What to do.
Write out, as an exact transcription, the line that has "The height and width of the screenshot is (819, 1456)." and each line after it through the end of the data below.

The data.
------------------------------------

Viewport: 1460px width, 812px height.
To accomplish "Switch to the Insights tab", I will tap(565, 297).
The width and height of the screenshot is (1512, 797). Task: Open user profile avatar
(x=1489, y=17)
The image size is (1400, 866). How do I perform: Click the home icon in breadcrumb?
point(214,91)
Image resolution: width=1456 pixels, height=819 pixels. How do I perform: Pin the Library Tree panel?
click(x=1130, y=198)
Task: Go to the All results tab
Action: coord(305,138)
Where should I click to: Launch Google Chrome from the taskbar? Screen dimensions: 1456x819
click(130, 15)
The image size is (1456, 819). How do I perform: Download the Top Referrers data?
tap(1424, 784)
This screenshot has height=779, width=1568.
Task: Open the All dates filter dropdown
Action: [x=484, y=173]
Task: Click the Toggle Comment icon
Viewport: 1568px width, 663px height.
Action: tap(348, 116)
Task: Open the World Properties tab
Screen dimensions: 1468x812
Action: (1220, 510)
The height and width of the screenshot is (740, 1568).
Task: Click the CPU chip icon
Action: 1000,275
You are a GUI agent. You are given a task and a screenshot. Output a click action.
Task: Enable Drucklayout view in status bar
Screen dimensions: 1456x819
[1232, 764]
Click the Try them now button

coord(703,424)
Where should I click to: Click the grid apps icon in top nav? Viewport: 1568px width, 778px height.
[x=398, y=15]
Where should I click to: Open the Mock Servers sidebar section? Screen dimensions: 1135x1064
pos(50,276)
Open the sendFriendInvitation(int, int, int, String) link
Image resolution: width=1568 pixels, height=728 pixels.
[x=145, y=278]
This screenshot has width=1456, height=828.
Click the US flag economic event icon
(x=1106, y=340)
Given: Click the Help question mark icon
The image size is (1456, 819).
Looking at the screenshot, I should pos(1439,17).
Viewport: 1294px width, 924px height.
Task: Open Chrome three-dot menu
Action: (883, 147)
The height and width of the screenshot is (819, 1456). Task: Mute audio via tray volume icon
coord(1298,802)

------------------------------------

Response area.
The height and width of the screenshot is (819, 1456). Task: Mute audio via tray volume icon
coord(1298,802)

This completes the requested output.